|
|
Diebold
Voting Systems Security Flaws
Between June and July of 2007 voting machines made by Diebold Voting Systems were put through extensive testing by the state of California. The 'Red Team' was comprised of computer scientists, security experts and white-hat hackers and led by UC Davis computer scientist Matthew Bishop. The team was tasked with examining all electronic voter systems for security vulnerabilities.
They were able to break through the security of virtually every model of California's voting machines and change results or take control of some of the systems' electronic functions
There were multiple vulnerabilities in the Diebold system. A partial list of some of the security risks follows. The team's seventeen page report is available in PDF format
1. Election Management System. The testers were able to penetrate the GEMS server system by exploiting vulnerabilities in the Windows operating system as delivered and installed by Diebold. Once this access was obtained, they were able to bypass the GEMS server to access the data directly. Further, the testers were able to take security-related actions that the GEMS server did not record in its audit logs. Finally, with this level of access, the testers were able to manipulate several components networked to the GEMS server, including loading wireless drivers onto the GEMS server that could then be used to access a wireless device plugged surreptitiously into the back of the GEMS server.
2. Physical Security. The testers were able to bypass the physical controls on the AccuVote Optical Scanner using ordinary objects.
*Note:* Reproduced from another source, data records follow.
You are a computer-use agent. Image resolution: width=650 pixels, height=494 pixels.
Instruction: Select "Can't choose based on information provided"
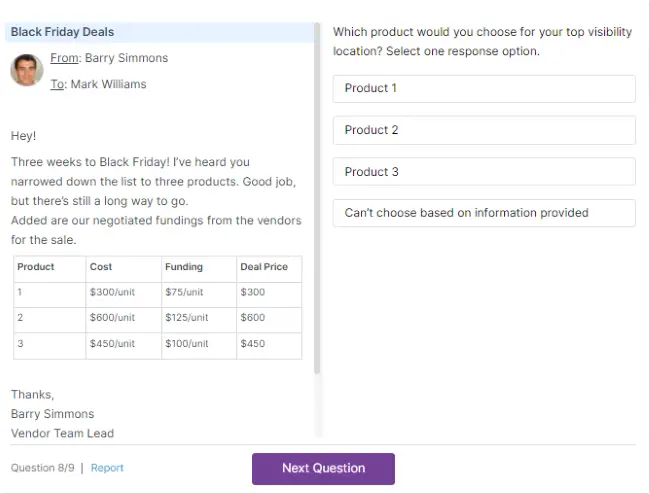pos(484,213)
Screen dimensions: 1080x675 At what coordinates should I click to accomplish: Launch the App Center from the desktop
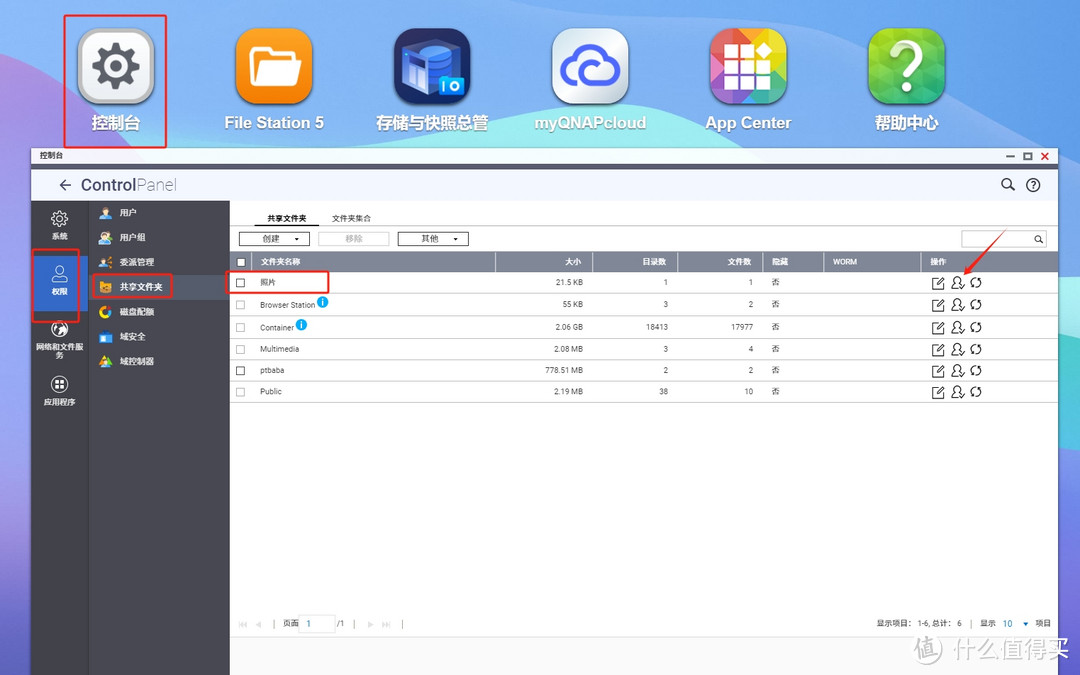748,65
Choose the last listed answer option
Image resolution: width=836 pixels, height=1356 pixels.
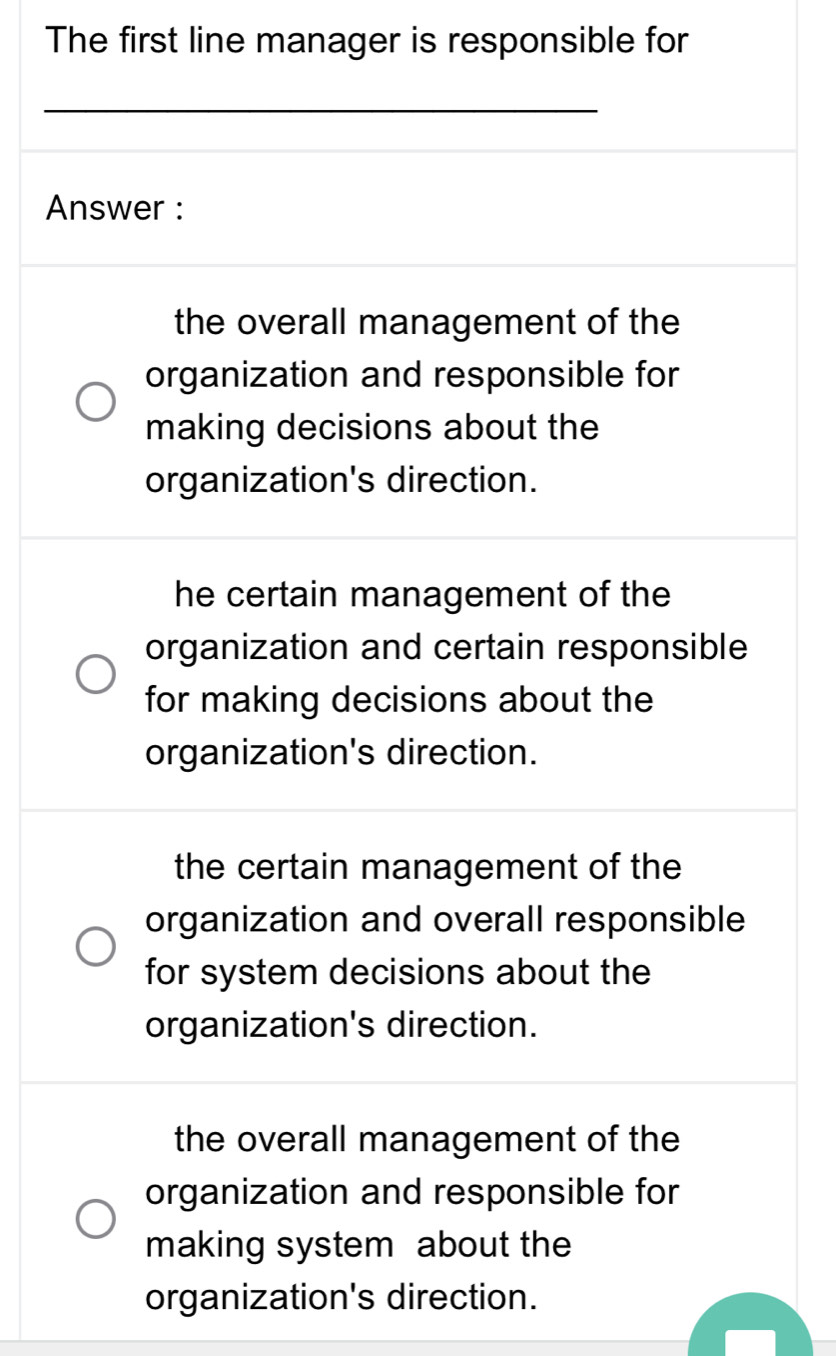pyautogui.click(x=411, y=1218)
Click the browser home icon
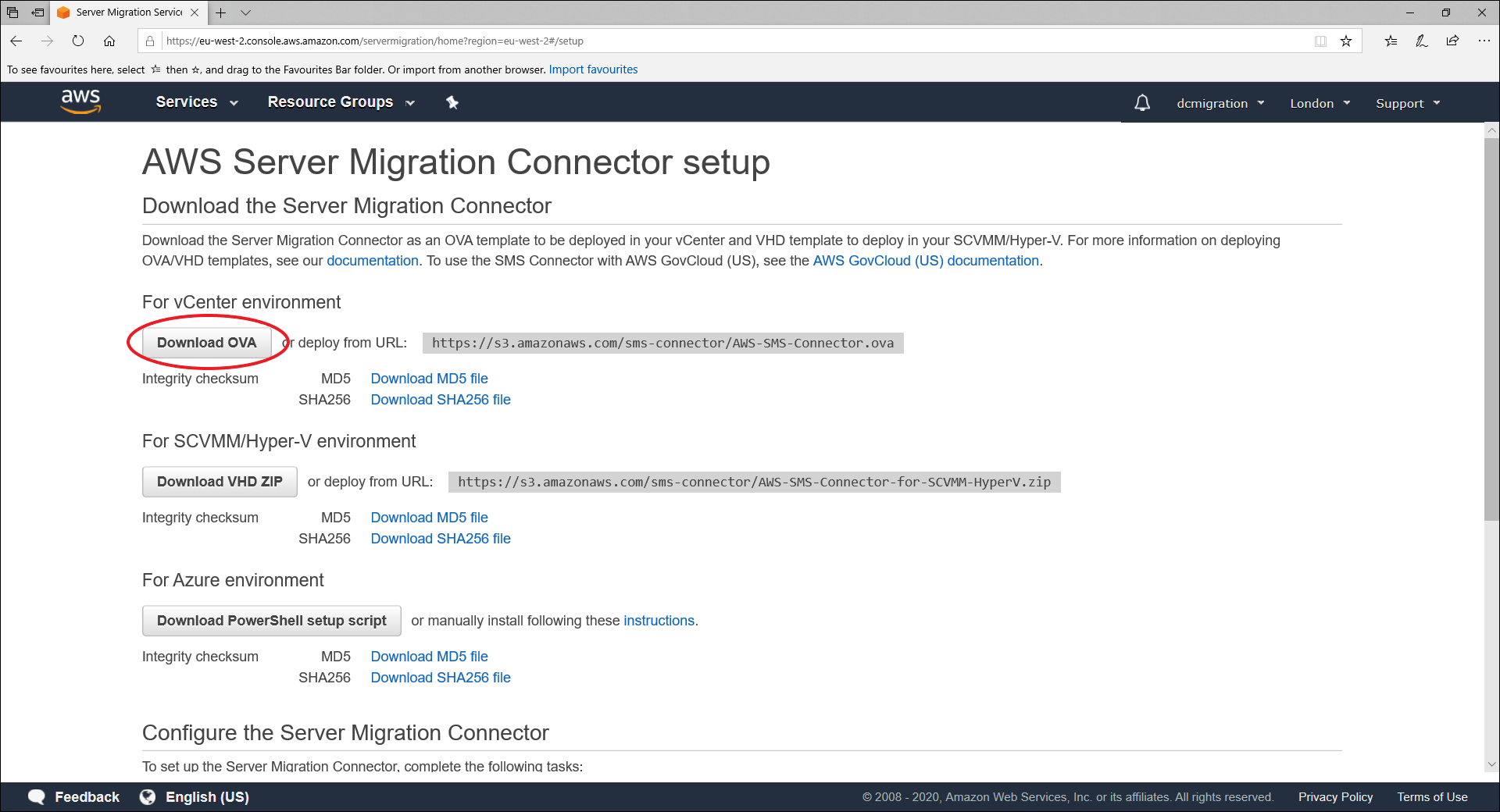Screen dimensions: 1500x812 point(109,41)
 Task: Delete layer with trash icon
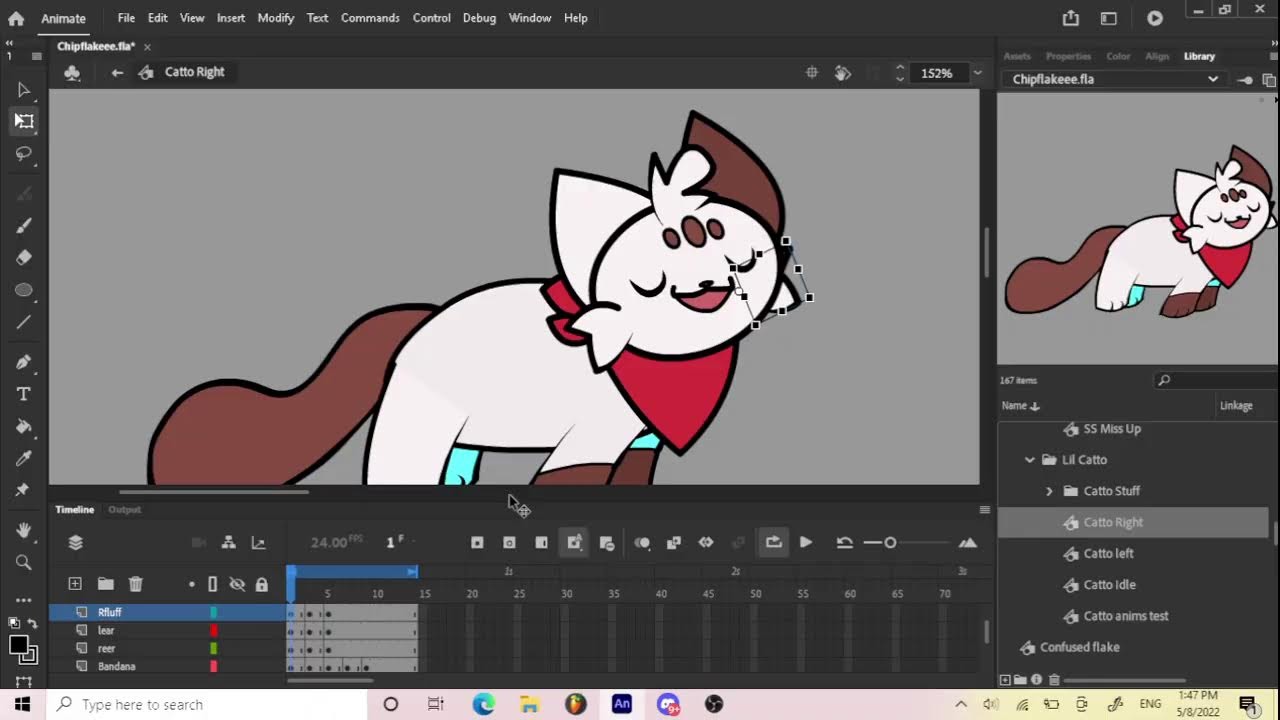136,584
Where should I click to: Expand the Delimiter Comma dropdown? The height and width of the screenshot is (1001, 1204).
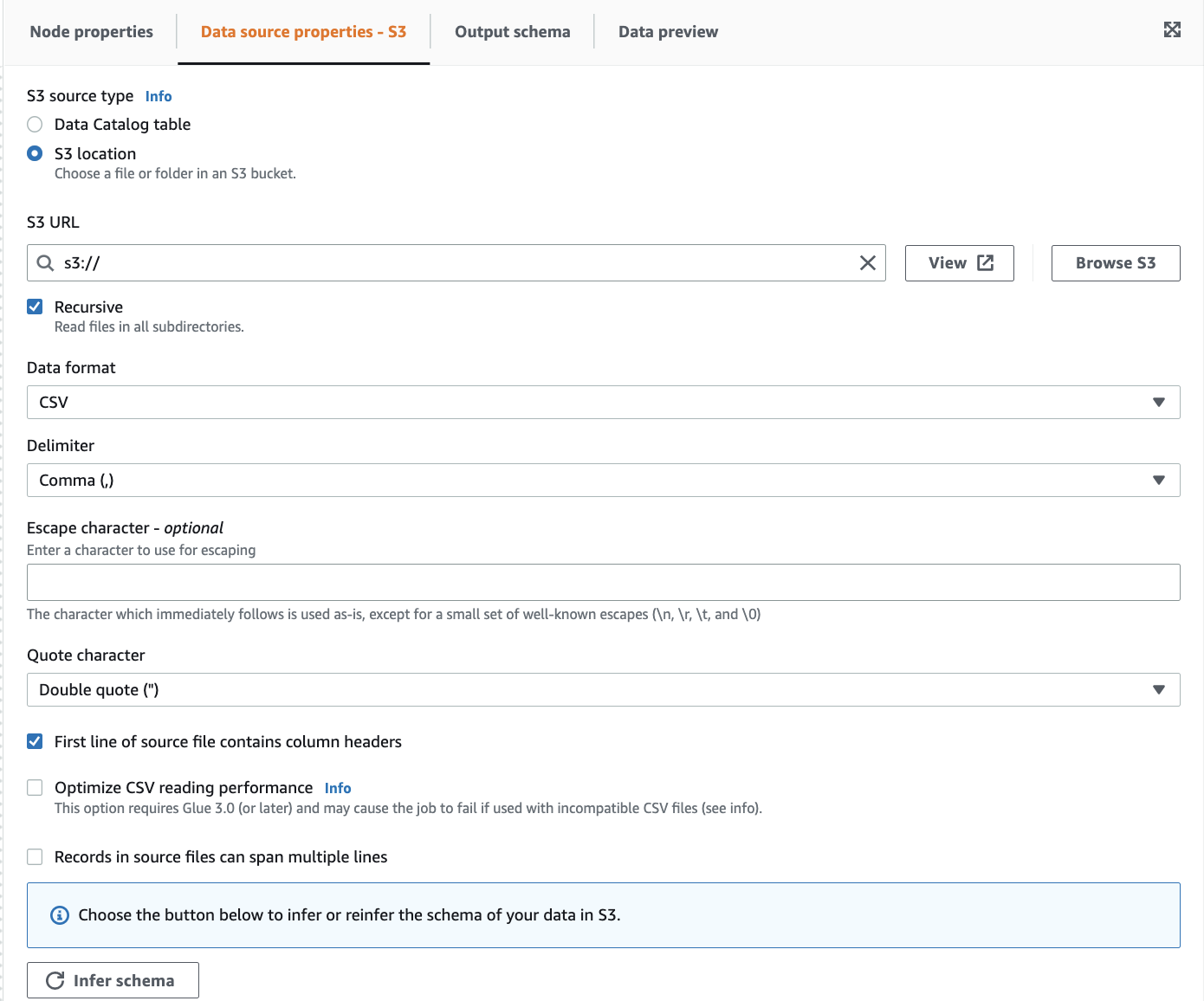pos(603,481)
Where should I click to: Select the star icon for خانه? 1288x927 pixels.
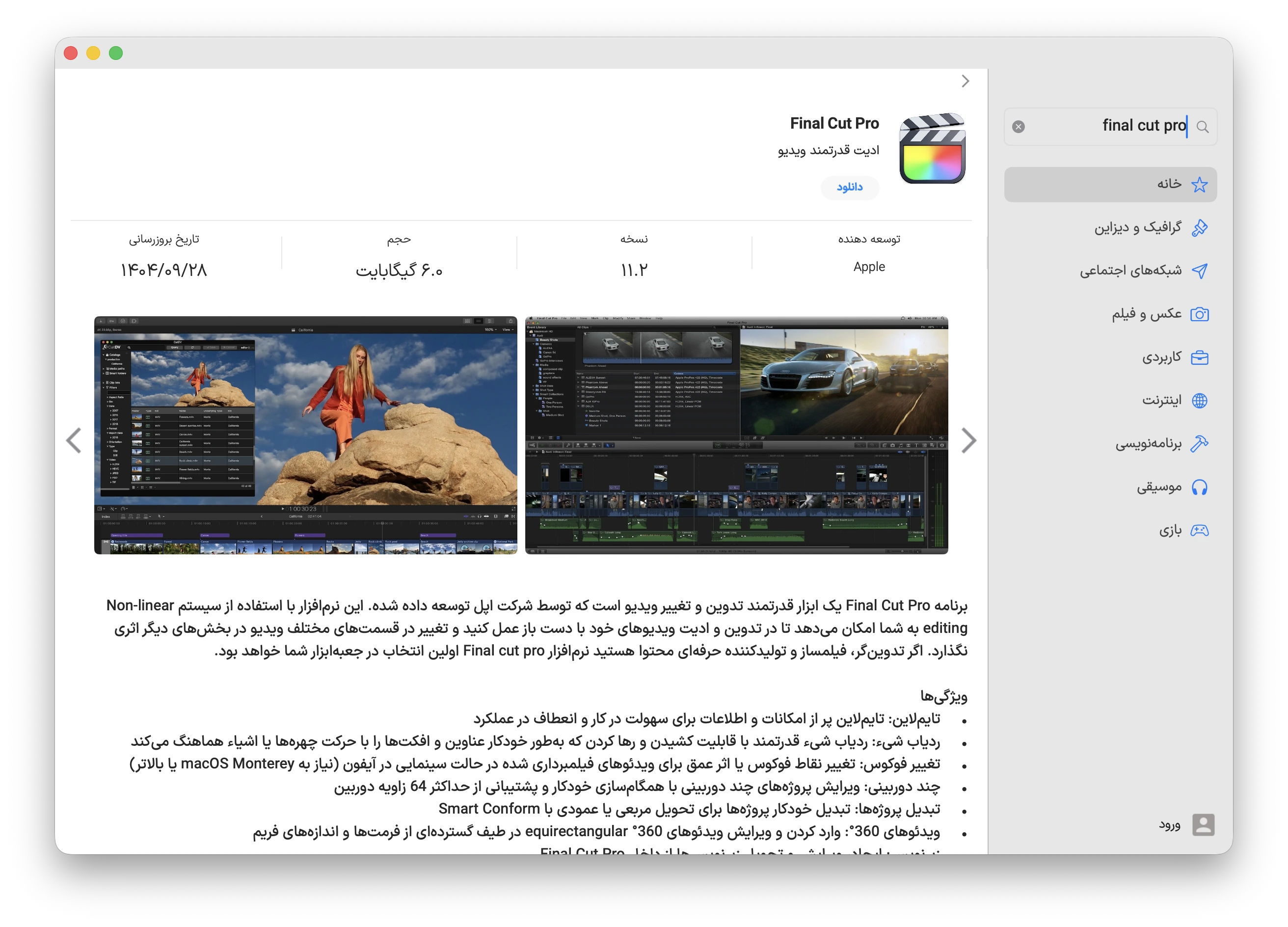(x=1200, y=184)
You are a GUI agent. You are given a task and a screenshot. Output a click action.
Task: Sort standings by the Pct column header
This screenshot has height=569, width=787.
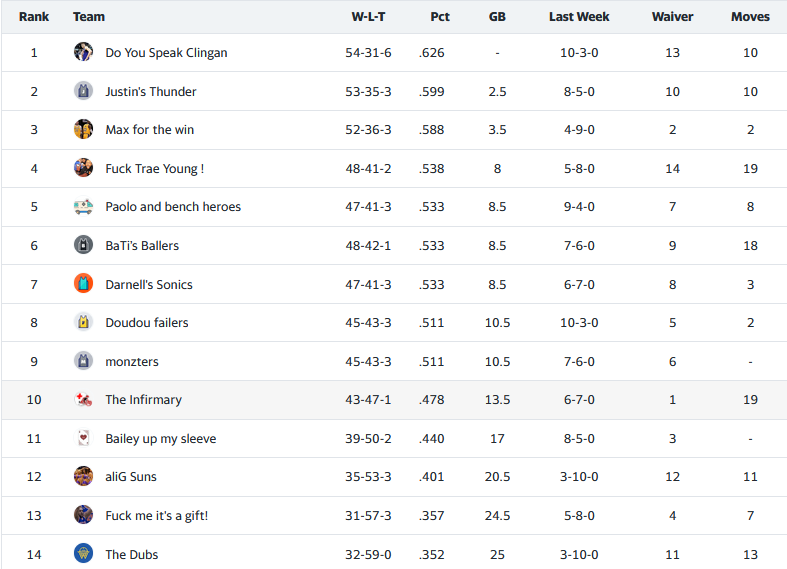click(440, 17)

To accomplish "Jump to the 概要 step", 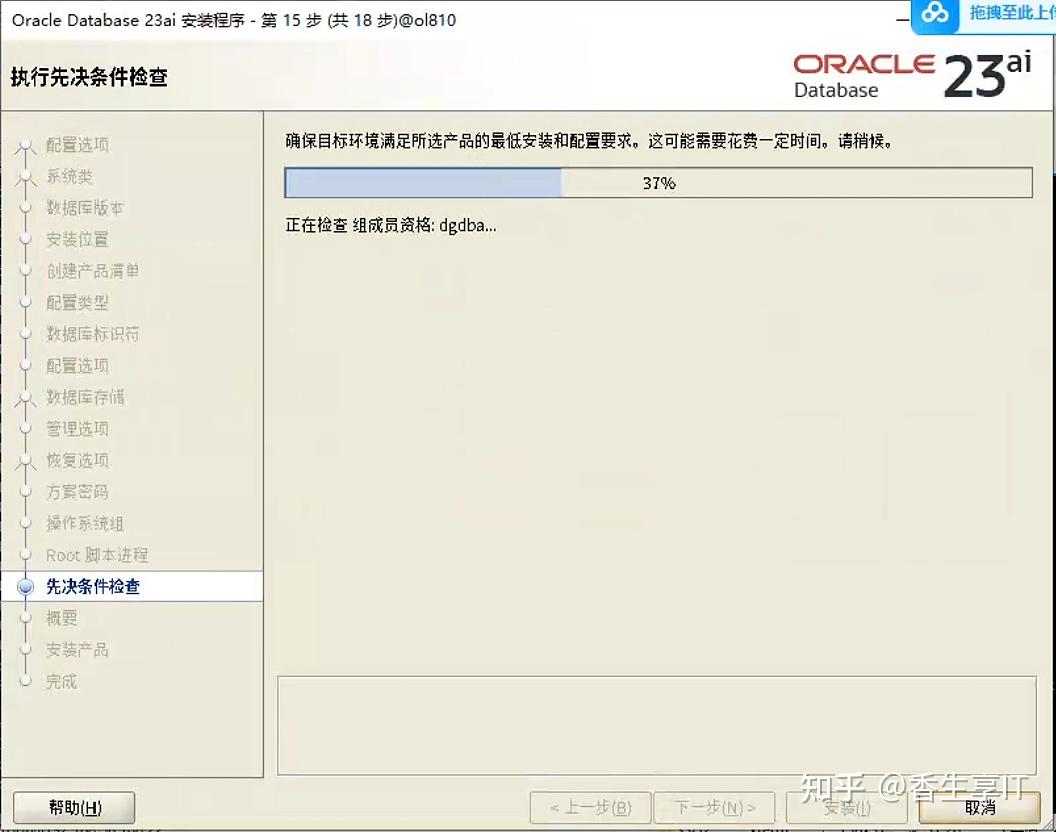I will [x=25, y=617].
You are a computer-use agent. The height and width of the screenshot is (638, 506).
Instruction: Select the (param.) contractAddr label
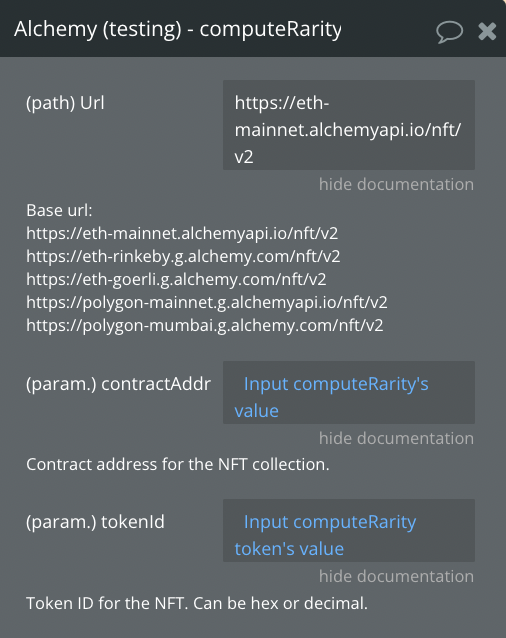click(118, 384)
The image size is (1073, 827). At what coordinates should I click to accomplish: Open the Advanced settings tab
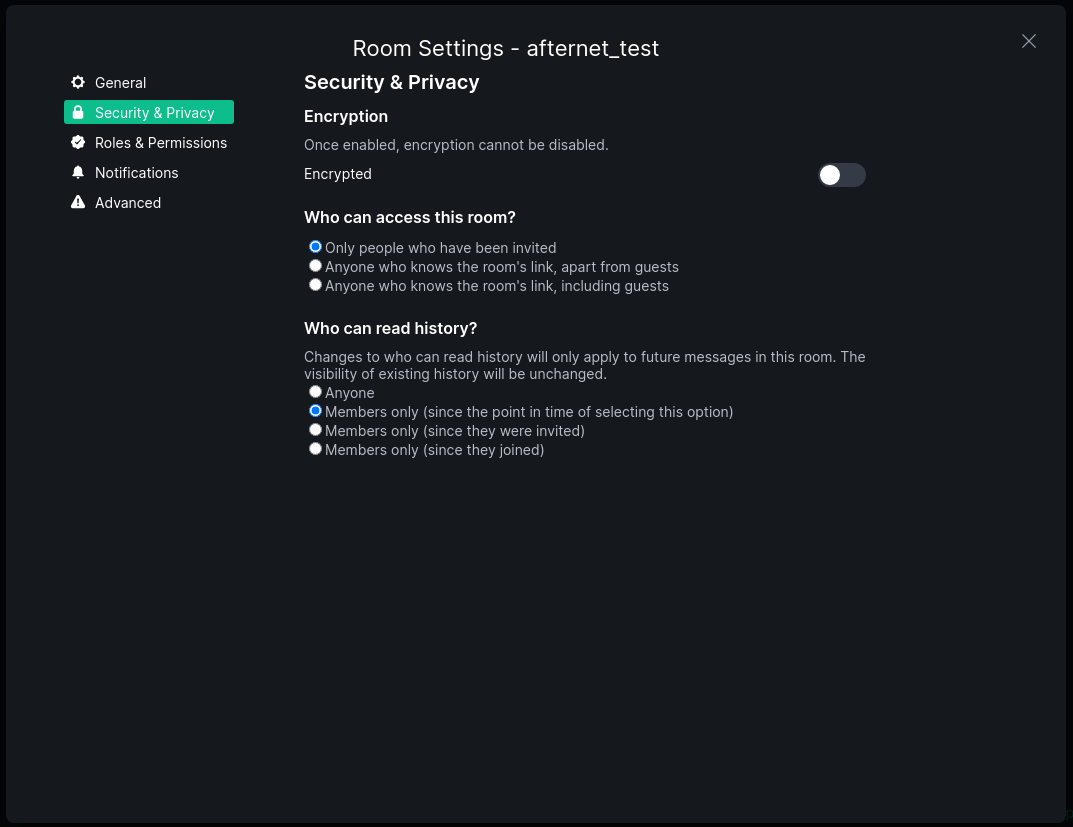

The attack caused the AV-OS unit to close the polls, meaning the machine could not tally ballots at the precinct or inform voters whether they had “over-voted” their ballot. Similarly, the testers were able to compromise the AccuVote TSx completely by bypassing the locks and other aspects of physical security using ordinary objects. They found an attack that will disable the printer used to produce the VVPAT in such a way that no reminders to check the printed record will be issued to voters.
3. AccuVote TSx. The testers found numerous ways to overwrite the firmware in the AccuVote TSx. These attacks could change vote totals, among other results. The testers were able to escalate privileges from those of a voter to those of a poll worker or central count administrator. This enabled them to reset an election, issue unauthorized voter cards, and close polls. No knowledge of the security keys was needed.
4. Security Keys for Cryptography. The testers discovered that a well-known static security key was used by default.